CT Nguyen: the future of preservation
When exceptional professionals become university faculty, their industry expertise can have a profound impact in the classroom and beyond. Enter Chi Thien “CT” Nguyen, who in May 2020 joined SCAD as chair of preservation design after a decade at the Boston-based firm Elkus Manfredi Architects.
“I’m here to embrace and develop the vision of the program with new ideas,” Nguyen says.
Preservation design is the adaptive reuse of historically significant buildings to meet contemporary and future needs. (SCAD itself practices the highest principles of preservation design, having revitalized nearly 60 historic buildings in Savannah.) As CT explains: “Historically, preservation has been about restoration and conservation in the public sector. What I’m pushing the program towards is preservation-minded strategic thinking from within in the private sector. Think of it more as a partnership rather than a divide between the different parties involved in the process.
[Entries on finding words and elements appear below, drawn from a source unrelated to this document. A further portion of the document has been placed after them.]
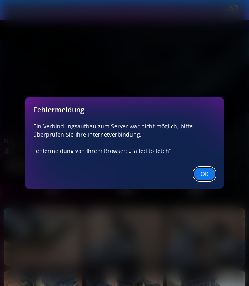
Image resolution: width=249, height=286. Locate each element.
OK (205, 174)
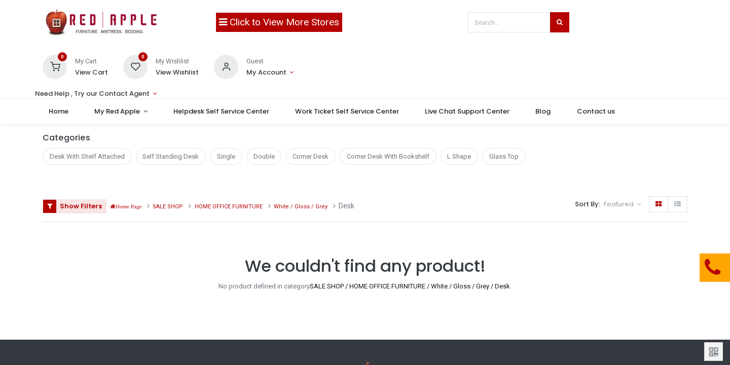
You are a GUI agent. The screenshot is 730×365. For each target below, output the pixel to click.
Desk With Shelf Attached (87, 156)
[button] (622, 204)
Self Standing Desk (170, 156)
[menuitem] (65, 111)
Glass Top (504, 156)
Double (264, 156)
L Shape (459, 156)
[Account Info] (270, 72)
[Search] (559, 22)
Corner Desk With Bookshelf (388, 156)
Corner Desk (310, 156)
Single (226, 156)
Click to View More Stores (279, 22)
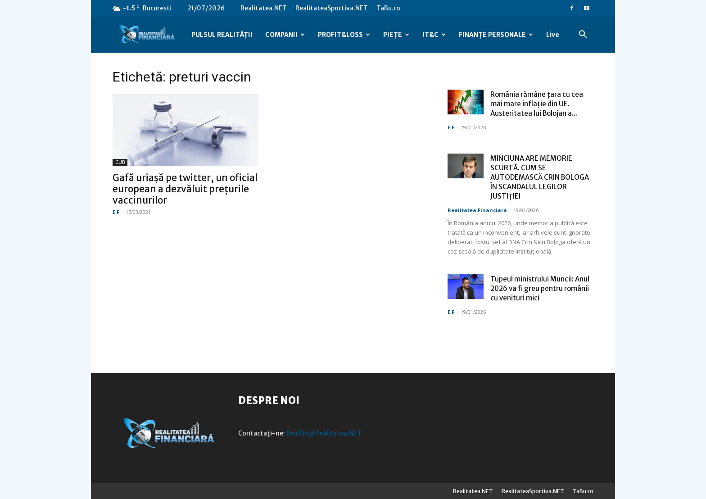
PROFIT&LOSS (344, 35)
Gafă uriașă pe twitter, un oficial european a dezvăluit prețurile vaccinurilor (185, 189)
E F (116, 212)
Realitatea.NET (263, 8)
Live (552, 35)
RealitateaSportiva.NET (331, 8)
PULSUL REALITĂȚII (222, 35)
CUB (120, 162)
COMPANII (285, 35)
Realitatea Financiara (477, 210)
The title I would like our students to have is ‘strategist’.”
Nguyen points to three exceptional preservation design alumni who graduated in 2021, Paulina León, Kathryn Luu, and Jillian Nadolski (all B.F.A., preservation design, 2021), as strategists who have already entered the field as professionals. He praises SCAD Atlanta alumna Crystal Martin (M.F.A., luxury and fashion management; interior design, 2021), who won the LIV Awards 2020 Interior Design Historic & Heritage student category for a project generated during the class Entrepreneurship for Community Revitalization (PRES 741) with professor Sabrinna Cox.
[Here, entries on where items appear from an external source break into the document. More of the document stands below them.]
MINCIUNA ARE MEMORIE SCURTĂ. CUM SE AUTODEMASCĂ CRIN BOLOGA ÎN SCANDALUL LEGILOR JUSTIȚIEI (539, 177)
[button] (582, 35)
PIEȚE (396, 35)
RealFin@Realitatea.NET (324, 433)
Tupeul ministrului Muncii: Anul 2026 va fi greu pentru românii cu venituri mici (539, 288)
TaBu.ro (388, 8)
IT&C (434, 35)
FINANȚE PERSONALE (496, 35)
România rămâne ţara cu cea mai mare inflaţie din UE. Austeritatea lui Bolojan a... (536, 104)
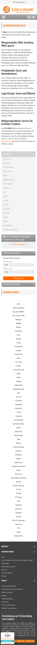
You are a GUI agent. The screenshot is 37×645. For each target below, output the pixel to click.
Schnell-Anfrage (20, 2)
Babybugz (18, 320)
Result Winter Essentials (18, 478)
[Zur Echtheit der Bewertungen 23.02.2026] (7, 643)
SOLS (18, 501)
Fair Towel (18, 362)
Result (19, 470)
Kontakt (18, 547)
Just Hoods (18, 401)
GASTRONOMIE (8, 226)
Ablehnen (20, 641)
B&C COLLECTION (18, 316)
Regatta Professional (18, 466)
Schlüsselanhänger (7, 599)
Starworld (18, 505)
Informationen (18, 552)
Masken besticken (7, 592)
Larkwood (18, 416)
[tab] (18, 253)
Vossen (18, 532)
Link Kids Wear (18, 420)
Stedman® (18, 509)
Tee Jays (18, 517)
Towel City (18, 524)
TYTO (18, 528)
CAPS (4, 192)
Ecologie (18, 350)
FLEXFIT (18, 366)
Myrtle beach (18, 435)
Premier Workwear (18, 447)
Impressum (4, 602)
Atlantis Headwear (18, 308)
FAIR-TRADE (7, 163)
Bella (18, 335)
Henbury (18, 381)
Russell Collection (18, 486)
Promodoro (18, 455)
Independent (18, 385)
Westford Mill (18, 536)
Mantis (18, 428)
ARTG (18, 304)
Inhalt (18, 581)
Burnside (18, 339)
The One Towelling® (18, 520)
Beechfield (18, 331)
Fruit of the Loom (18, 370)
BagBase (18, 323)
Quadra (18, 459)
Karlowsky (18, 405)
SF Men (18, 490)
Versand (4, 576)
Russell (18, 482)
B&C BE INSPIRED (18, 312)
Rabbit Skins (18, 463)
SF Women (18, 497)
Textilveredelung (6, 573)
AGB (2, 557)
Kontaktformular (6, 141)
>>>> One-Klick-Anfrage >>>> (18, 244)
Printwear (18, 451)
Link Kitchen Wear (18, 424)
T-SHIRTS (6, 188)
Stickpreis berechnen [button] (11, 253)
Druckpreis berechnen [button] (11, 284)
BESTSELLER (7, 159)
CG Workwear (18, 347)
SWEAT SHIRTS (8, 184)
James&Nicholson (18, 389)
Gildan (19, 374)
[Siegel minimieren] (13, 633)
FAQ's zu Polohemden (8, 605)
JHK (18, 393)
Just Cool (18, 397)
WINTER (5, 221)
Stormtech (18, 513)
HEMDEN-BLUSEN (8, 180)
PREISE (5, 176)
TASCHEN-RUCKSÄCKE (10, 230)
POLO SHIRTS (7, 172)
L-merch (18, 412)
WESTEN (5, 205)
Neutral (18, 443)
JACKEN (5, 201)
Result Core (18, 474)
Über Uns (4, 570)
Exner (18, 358)
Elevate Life (18, 354)
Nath (18, 439)
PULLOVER (6, 209)
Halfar (18, 377)
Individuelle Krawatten (8, 586)
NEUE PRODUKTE (8, 167)
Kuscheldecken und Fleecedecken (12, 589)
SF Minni (18, 493)
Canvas (18, 343)
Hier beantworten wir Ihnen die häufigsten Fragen (17, 560)
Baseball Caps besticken (8, 608)
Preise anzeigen (18, 278)
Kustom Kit (18, 408)
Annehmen (30, 641)
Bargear (18, 327)
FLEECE (5, 196)
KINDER (5, 217)
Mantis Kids (18, 432)
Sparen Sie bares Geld (8, 567)
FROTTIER (6, 213)
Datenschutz (5, 563)
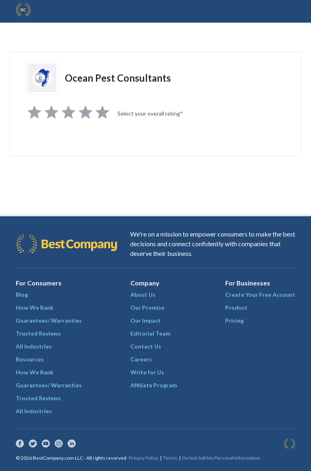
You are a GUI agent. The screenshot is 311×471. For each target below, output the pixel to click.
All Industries (34, 346)
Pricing (234, 320)
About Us (143, 294)
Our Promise (147, 307)
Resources (30, 359)
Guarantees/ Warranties (49, 320)
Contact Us (145, 346)
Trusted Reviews (38, 333)
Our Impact (145, 320)
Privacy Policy (143, 458)
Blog (22, 294)
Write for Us (147, 372)
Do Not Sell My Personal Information (221, 458)
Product (236, 307)
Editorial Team (150, 333)
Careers (141, 359)
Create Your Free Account (260, 294)
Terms (170, 458)
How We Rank (34, 307)
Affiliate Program (153, 385)
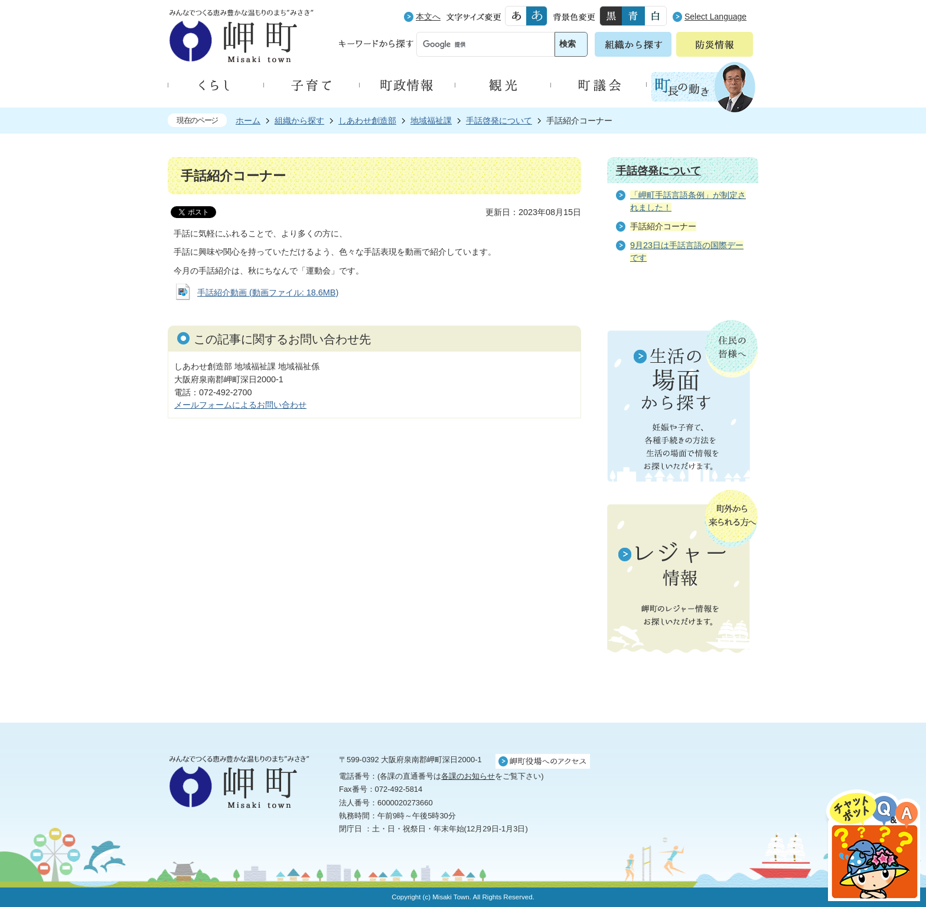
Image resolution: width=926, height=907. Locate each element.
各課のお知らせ (468, 776)
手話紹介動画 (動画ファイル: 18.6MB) (267, 292)
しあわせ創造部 (367, 120)
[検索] (474, 45)
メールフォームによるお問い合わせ (240, 404)
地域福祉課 (431, 120)
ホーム (248, 120)
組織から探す (299, 120)
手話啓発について (499, 120)
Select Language (715, 16)
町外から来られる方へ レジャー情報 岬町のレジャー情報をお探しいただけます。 (682, 572)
It’s not a coincidence that Nguyen and Elkus Manfredi won LIV Awards 2020 Interior Design Historic & Heritage for their work on the 1920s hotel White Elephant Palm Beach. CT practiced what he preaches. “I tell my students: Trust is the most valuable currency. Whether from an intermediate designer you’re working under, or from the principal of the firm, once you get their trust you will go far. Be reliable. Complete the task you’ve been asked to do. Then complete something extra that shows how creative you are.”
Born in Ho Chi Minh City, the son of diplomats, CT came to the U.S. in 2004 at age 16 and began attending a public high school in Washington, D.C. “I didn’t speak English. It was a big culture shock.” His urgent acquisition of soft skills empowers him, years later, to refute the bogus dichotomy between academic and social-emotional learning. “We want our students to be visionaries, so let’s help them be good at selling their ideas. Digital skills and hard skills can be replaced by AI, but what are the emotional human qualities necessary for success? SCAD is ahead of the curve with SCADpro and SCADamp, resources our students can access for free.”
In spring 2021, Nguyen led a SCADpro project with one of his industry contacts, tile manufacturer Daltile. Students designed strategies for the company to make an impression with Gen Z. “We created a marketing campaign and a social media campaign and a physical box that will be a gift for the new designers as they enter the field,” he explains. And he emphasizes the importance of a SCADamp certification for preservation design students-turned-strategists.
“SCAD preservation design is a unique program,” Nguyen says. “We have the opportunity to create something amazing on the horizon.”